Introduction: North Slope model: Provide HPC service with the help of big computing performance breakthrough on the cloud, which focuses more on cloud service.

With the deepening of digital transformation, industry applications put forward higher requirements for computing power. In order to meet the flexible business forms and computing requirements of different industries, the HPC Cloud, which takes Cloud computing technology as the technical means of service mode innovation and takes high performance computing service as the core, has been widely concerned by the industry.

In order to further build industrial consensus and promote the development of HPC Cloud industry, on December 21, 2021, the Computing Network Convergence Industry and Standards Promotion Committee and supercomputing Innovation Alliance jointly held the first HPC Cloud Industry Development Forum, inviting experts from academia and industry to “Cloud supercomputing, With the theme of “Wise Future”, he will give a wonderful speech from many aspects such as technology research, application deployment and practice development.

At this forum, He Wanqing, the head of high performance computing from Ali Cloud, delivered a keynote speech titled “South Slope VS North slope, Ali Cloud HPC-AS-A-Service Industry practice”.

01 Aliyun HIGH performance computing development

It has become a trend for supercomputers to be deployed and delivered over the Internet.

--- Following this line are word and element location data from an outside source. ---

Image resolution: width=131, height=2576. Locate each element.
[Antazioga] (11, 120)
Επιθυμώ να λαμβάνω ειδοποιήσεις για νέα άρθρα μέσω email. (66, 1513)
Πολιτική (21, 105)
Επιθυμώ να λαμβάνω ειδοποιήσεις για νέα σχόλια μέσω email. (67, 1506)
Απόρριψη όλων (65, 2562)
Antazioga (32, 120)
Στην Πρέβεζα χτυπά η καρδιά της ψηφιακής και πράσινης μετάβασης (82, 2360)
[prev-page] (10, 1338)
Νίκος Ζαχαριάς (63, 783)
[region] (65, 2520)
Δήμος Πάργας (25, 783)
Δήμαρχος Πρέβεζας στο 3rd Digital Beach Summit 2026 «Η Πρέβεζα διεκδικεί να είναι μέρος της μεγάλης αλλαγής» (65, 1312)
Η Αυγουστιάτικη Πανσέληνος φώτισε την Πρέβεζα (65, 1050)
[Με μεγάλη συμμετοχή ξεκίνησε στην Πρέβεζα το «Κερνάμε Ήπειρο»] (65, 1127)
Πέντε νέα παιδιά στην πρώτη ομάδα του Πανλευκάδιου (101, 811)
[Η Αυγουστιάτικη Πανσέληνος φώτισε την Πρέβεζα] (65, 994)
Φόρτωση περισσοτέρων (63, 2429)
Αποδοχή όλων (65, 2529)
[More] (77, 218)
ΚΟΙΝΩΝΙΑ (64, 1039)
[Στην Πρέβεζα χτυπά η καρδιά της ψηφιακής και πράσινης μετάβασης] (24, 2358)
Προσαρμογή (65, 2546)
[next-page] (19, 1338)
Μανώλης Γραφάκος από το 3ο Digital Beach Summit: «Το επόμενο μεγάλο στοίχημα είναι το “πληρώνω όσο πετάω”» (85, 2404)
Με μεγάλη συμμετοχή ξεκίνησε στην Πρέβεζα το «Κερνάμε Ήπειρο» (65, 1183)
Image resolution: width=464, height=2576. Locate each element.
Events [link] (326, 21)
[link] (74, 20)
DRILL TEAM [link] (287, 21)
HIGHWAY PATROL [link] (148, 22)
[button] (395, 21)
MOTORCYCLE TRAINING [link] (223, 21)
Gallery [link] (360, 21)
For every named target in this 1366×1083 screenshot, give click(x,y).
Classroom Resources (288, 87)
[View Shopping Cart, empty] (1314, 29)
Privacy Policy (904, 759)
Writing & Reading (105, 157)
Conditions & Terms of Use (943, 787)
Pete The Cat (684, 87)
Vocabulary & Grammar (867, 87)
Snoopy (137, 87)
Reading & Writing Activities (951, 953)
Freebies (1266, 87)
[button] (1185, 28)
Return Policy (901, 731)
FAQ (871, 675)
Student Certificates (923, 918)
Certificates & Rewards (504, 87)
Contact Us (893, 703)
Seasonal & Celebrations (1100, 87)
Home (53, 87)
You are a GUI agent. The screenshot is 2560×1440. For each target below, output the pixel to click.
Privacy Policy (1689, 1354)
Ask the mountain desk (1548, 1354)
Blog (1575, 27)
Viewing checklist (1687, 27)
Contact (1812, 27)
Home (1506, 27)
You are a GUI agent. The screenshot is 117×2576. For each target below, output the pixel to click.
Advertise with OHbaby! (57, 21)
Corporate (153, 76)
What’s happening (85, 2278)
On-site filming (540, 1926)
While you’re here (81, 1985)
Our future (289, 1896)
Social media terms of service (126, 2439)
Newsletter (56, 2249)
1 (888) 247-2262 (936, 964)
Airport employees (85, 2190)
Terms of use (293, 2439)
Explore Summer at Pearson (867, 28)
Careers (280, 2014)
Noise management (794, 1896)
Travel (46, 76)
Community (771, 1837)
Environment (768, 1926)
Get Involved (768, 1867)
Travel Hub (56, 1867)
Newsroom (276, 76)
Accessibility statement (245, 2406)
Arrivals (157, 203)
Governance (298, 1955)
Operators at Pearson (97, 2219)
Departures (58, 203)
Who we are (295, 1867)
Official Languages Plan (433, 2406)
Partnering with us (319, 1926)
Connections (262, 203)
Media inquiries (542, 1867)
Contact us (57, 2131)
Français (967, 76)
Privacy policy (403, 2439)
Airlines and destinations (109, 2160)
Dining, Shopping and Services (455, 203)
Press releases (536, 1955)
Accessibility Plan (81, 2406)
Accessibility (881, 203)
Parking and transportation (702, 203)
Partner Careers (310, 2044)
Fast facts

He wanqing said ali Cloud’s HPC has been developed for four to five years, and is currently deployed in many industrial and industry-related vertical businesses, such as automotive simulation, film and television post-rendering, AI biopharmaceutical, weather services and other fields.

Based on the technical observation of offline HPC in the past ten years, he Wanqing talked about the trend of transforming traditional supercomputing system into HIGH-PERFORMANCE computing cloud. He compared the two modes of transforming offline supercomputing into cloud Service and cloud Service providing high-performance computing products and services to climbing the peak of HPC-AS-A-Service from different routes of the south slope and the north slope. In the north slope, cloud companies with large cloud computing performance breakthrough to provide HPC services, the focus of the cut is more focused on the cloud service: single SLA and mass stability, fast, flexible, and a variety of cloud products and services quickly and SaaS services, beyond to provide “nuclear” and “force” as the core model, emphasize the overall research on cloud business.

2020 is a high performance computing in stability, flexibility and billing sensitivity direction of the fastest growing for a year, a lot of important tasks in ali can already massive deployment of cloud, cloud on the process to the IOE, ali can make non-inductive eliminate over 70% hardware faults, in the public cloud computing products side, Michael chan is SCC seventh generation new instance specification.

On the DpCA computing platform, its advantages include efficient offloading of virtual networks, complete decoupling of physical networks, storage and computing, and avoidance of resource contention. The DpCA eRDMA function will also be officially launched in 2021, realizing the pooling and mixed deployment of CPU and GPU instances, greatly expanding the cluster range of CPU and GPU instances. Expanded from POD to availability areas and data centers, the platform supports large-scale flexible scaling and integration of VPC, eRDMA, and storage networks. In numerical weather forecasting, eRDMA will greatly increase application scale and parallel efficiency.

02 AliYun High-performance computing Cloud Stack

He Wanqing said that, based on the above underlying architecture, Ali Cloud HIGH-PERFORMANCE computing is collectively called “DpCA Supercomputer”, on which the E-HPC cloud software stack for public cloud and hybrid cloud is deployed, which is based on DPCA server +RDMA network + parallel file system development of PssS layer services. Among them, the scheduler and elastic expansion, hot migration and other functions can be transparently realized from the bottom to the customer. At the ISV layer, services are provided in the form of workflows, where data is moved not just physically, but via high-speed networks and a one-time upload to complete task delivery. In the computing cluster across the data center, three networks are integrated. The existing scheduler fully realizes the scheduling of computing nodes across the available area and assigns different tasks to different instances. In terms of different queue scheduling, only Ali Cloud in the world can realize different instances of queue binding during operation.

Ali Cloud high-performance computing application scheme

He wanqing introduced the combination of preemptive instances and breakpoint continuation, so that users can get the resources they need at a lower cost than the traditional way. In terms of hybrid cloud technology, data pulling and calculation can be realized online and offline simultaneously through hybrid cloud asynchronous file storage, which has been widely used in film and television rendering scenes.

In the E-HPC commercial License solution, the cloud on cloud off cloud network can be connected through ali Cloud high-speed channel. E-hpc automatically deplores cloud computing resources and configures the License service or License proxy node. The License server in the cloud connects to the License proxy node through VPN. The E-HPC service is responsible for License Manager deployment, License provisioning, and usage monitoring.

The original link

This article is the original content of Aliyun and shall not be reproduced without permission.